Years of research prompt a group of scientists to ask whether we should rethink the way we do school.
New research sheds light on the effects that childhood experiences—both good and bad—have on the developing brain. But are schools keeping up?
“The 20th-century education system was never designed with the knowledge of the developing brain,” says Pamela Cantor, MD, who is part of a cross-disciplinary team of experts studying the science of learning and development. “So when we think about the fact that learning is a brain function and we have an education system that didn’t have access to this critical knowledge, the question becomes: Do we have the will to create an education system that’s informed by it?”
Contrary to the long-held belief that brain maturation is largely complete by the age of 6, we now know that our brains are malleable and continue to change dramatically well into our 20s. This has profound implications for learning throughout the school-age years.

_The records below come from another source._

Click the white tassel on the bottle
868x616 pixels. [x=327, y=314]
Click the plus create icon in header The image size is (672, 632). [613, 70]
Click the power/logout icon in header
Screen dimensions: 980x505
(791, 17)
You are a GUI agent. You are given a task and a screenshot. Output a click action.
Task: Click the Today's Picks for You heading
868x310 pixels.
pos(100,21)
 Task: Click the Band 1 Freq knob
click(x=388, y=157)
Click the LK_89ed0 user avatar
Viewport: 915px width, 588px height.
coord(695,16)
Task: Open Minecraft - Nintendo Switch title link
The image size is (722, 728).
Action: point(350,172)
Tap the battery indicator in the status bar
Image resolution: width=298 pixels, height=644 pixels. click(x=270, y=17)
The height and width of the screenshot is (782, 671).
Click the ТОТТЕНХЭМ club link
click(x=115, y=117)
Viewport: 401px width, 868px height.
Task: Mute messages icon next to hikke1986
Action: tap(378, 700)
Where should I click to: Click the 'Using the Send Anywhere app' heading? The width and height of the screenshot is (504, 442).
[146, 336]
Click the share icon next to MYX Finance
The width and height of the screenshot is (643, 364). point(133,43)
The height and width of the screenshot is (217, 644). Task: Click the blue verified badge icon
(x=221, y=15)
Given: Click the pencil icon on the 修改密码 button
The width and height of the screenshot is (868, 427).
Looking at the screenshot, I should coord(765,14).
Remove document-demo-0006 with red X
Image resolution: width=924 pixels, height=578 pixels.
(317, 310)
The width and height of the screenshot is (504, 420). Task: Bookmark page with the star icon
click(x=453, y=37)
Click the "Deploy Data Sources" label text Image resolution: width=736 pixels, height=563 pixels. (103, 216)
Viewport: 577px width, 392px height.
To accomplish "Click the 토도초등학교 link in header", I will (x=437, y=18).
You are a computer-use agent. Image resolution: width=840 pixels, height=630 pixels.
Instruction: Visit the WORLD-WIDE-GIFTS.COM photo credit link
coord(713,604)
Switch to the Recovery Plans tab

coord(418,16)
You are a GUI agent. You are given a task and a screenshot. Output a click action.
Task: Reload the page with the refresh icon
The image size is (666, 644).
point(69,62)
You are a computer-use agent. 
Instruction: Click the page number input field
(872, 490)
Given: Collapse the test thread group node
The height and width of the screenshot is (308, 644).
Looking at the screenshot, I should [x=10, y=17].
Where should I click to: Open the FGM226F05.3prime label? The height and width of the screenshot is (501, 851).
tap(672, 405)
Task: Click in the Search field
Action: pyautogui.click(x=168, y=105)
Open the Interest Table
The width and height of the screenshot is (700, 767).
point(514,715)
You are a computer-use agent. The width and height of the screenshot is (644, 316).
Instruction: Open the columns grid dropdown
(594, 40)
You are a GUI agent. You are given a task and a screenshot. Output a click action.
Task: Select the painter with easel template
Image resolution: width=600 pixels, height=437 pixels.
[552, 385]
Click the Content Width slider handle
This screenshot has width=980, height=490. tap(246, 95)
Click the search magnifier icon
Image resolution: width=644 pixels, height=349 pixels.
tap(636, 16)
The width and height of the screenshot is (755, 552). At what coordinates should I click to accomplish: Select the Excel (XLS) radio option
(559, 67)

Because our neural tissues change in response to our environment, our experiences, and our relationships, a young child who faces persistent adversity at home, for example, will frequently retreat into “fight or flight” mode to protect themselves from violence or abuse. Over time, the brain’s circuitry rewires, favoring aggressive or anxious tendencies at the cost of cognition, reasoning, and memory. These children are also more likely to be placed in special education programs, be held back a grade, and have behavioral issues at school, according to recent research.
The good news is that while toxic stress and abusive relationships can inhibit learning, positive and supportive learning environments can stem the tide. A trusting relationship with an adult—a teacher or guidance counselor, for example—can be a protective buffer against the negative effects of stress.
And because the brain is malleable and continually developing well into adulthood, a student can still meet his or her full potential, despite initial—or even ongoing—negative experiences. According to a 2015 Harvard report, having at least one adult in a child’s life who provides a stable, caring, and supportive relationship is one of the strongest ways to build resilience and help stack the scale against adversity.
Another key takeaway for teachers is that the science confirms that variability in a developing brain is actually the norm, not the exception. A room full of 5-year-olds spans the gamut of skills, developmentally speaking, and that continues to hold true for 10- and 16-year-olds. But while we are all highly variable, we are all on similar paths—eventually acquiring the same sets of skills in roughly the same order.